The ongoing debate between pro-choice and pro-life advocates has prompted me to go public. I am pro-choice. I staunchly support Roe vs. Wade because I do not want to see this country move backward, subjecting women again to the mental and physical dangers of the back-alley experience. It would be inhuman and inhumane--women have died because of back-alley fishhook and wire hanger abortions.
I know firsthand what that's like. As a naive and frightened teen-ager who, in 1966, became pregnant by one mistake (and not my mistake alone), I was going to be sent away from my family. I didn't get into this trouble by myself, but here I was, going through banishment and punishment alone--and the nightmare had only just begun.

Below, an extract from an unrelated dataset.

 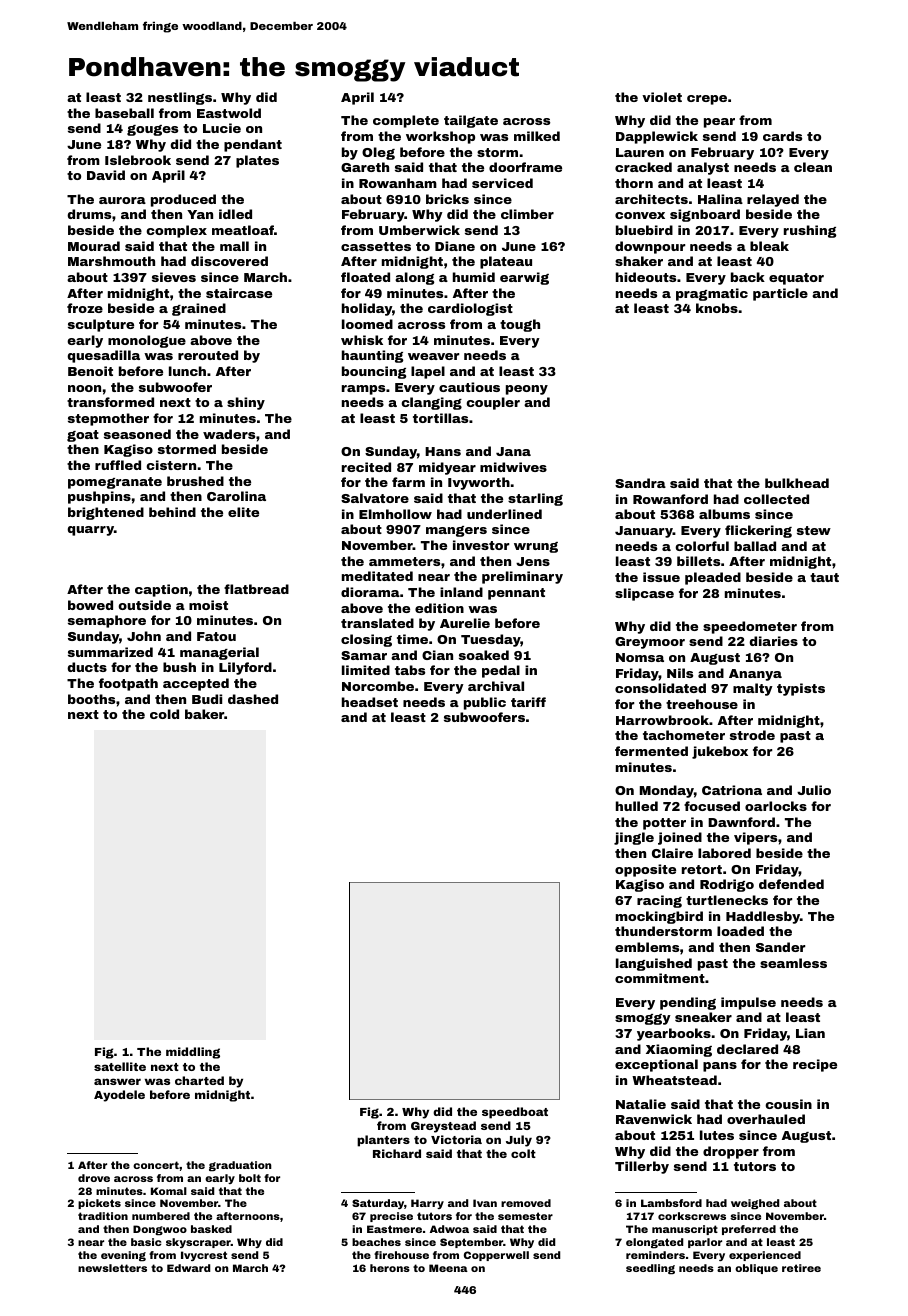 What do you see at coordinates (524, 278) in the screenshot?
I see `earwig` at bounding box center [524, 278].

Along came a prince who told me that he would take care of me and my baby. After we were married, however, the prince decided he couldn't live with the pregnancy, so he took me to Mexico where we lost $400 buying "abortion medicine" that turned out to be just estrogen. He then located, through underground contacts, a person who would find someone to help. We drove to a prearranged meeting place in Los Angeles and met this man who would not allow my husband to come along.
In the dead of night, this stranger drove me to a house in the slums, told me to walk alone up to the door and knock, cash in hand. The lady of the house led me into a dirty back room, where she told me to lie on the floor, naked from the waist down, on a blood-stained bed sheet. She placed a hollow, red rubber tube onto a straightened-out wire hanger and inserted it, without the benefit of painkillers or sterilization techniques, into my uterus.
The wire hanger was then pulled out, leaving the hollow tube inside. The tube remained in my body for several days, allowing air to enter from the end outside of my body and up into my uterus.
Alone I endured the excruciating contraction pains, speaking only on the telephone with a nurse who told me to dig the fetus sack out of the toilet and bring it into the hospital. After everything I had already been through, I was then segregated and ignored by the hospital staff, who knew that I had broken the law and had an illegal abortion.
Shortly after my ordeal, I heard that the lady who helped me was arrested because another young woman wasn't as fortunate as I and had become seriously infected. Her family pressed charges.
I no longer have to worry about becoming pregnant, and if Roe vs. Wade is reversed it will not affect me personally. However, reversing Roe vs. Wade will force other women to experience similar mental and physical abuse that can maim and kill them. We won't go back. We can't go back--that would be unfair, dangerous and force women (especially those who cannot afford--financially and/or emotionally--to support a child and raise it to become a solid citizen) to become lawbreakers. Roe vs. Wade must be left standing, please!